I hope no one is offended they weren't part of the inner circle. I kept it from all but my parents and my boss until the classes were done. Then it was only with a couple local friends and the immediate family. Didn't want to get everyone talking just to sit and wait and wait and wait, so I decided to wait until the final approval came and the matching process was begun. There will still be waiting involved, but nothing like waiting for state governments to get their acts together. About that, I'm sure many of you can agree.
So, I have moved from being frustrated by silent waiting to being anxious over potentially rapid movement forward. At least the silence is over.

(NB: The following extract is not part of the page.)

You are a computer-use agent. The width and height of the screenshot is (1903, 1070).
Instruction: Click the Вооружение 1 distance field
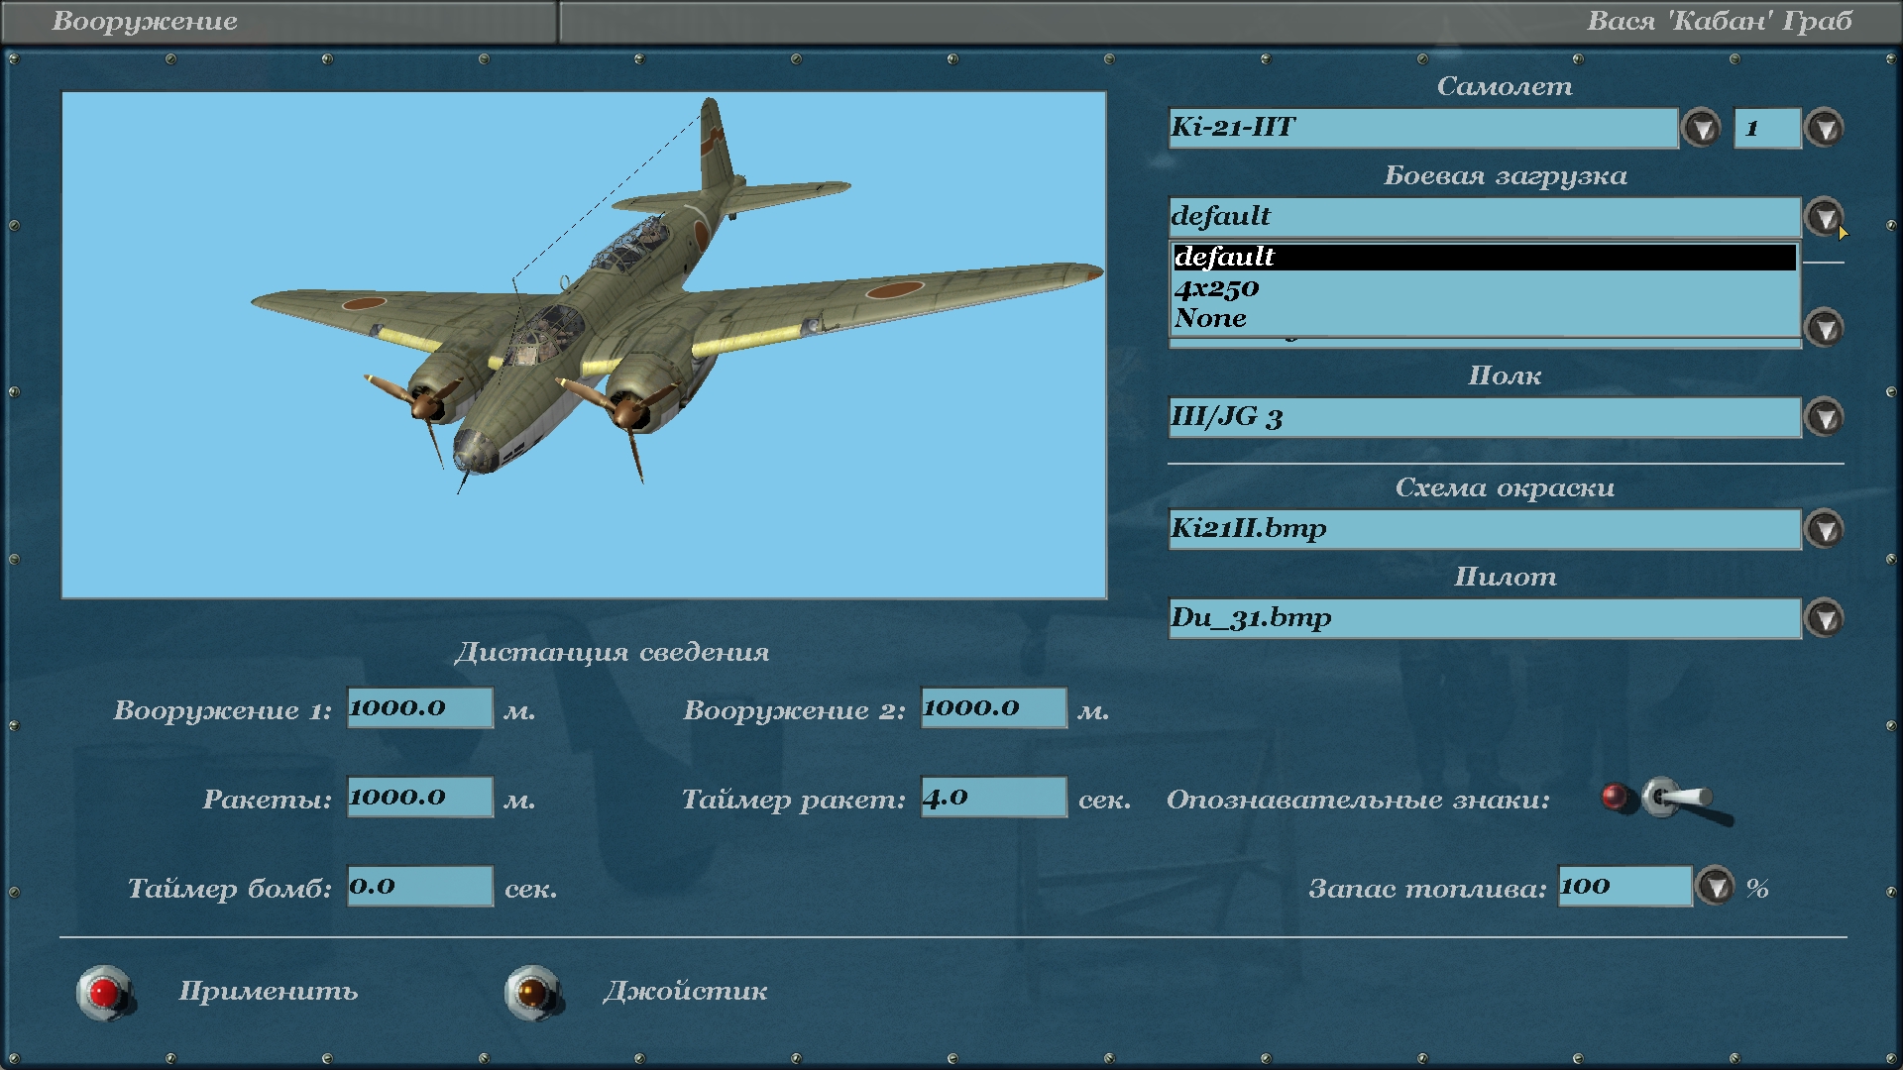419,708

From here on out you'll see updates regarding the process, and between progress, maybe just some general thoughts. It's time to document the process. It's time to share the experience. And it's time to pray that God lead the right child and I to each other.
Friday, August 16, 2013
Movie Review
I think it was last week I watched "The Lives of Others" - a foreign film I'd never have seen were it not for Netflix. It was very good. The trailer doesn't do it justice. With all the fuss over what the NSA is/isn't doing, it made the movie even more interesting. I recommend checking it out.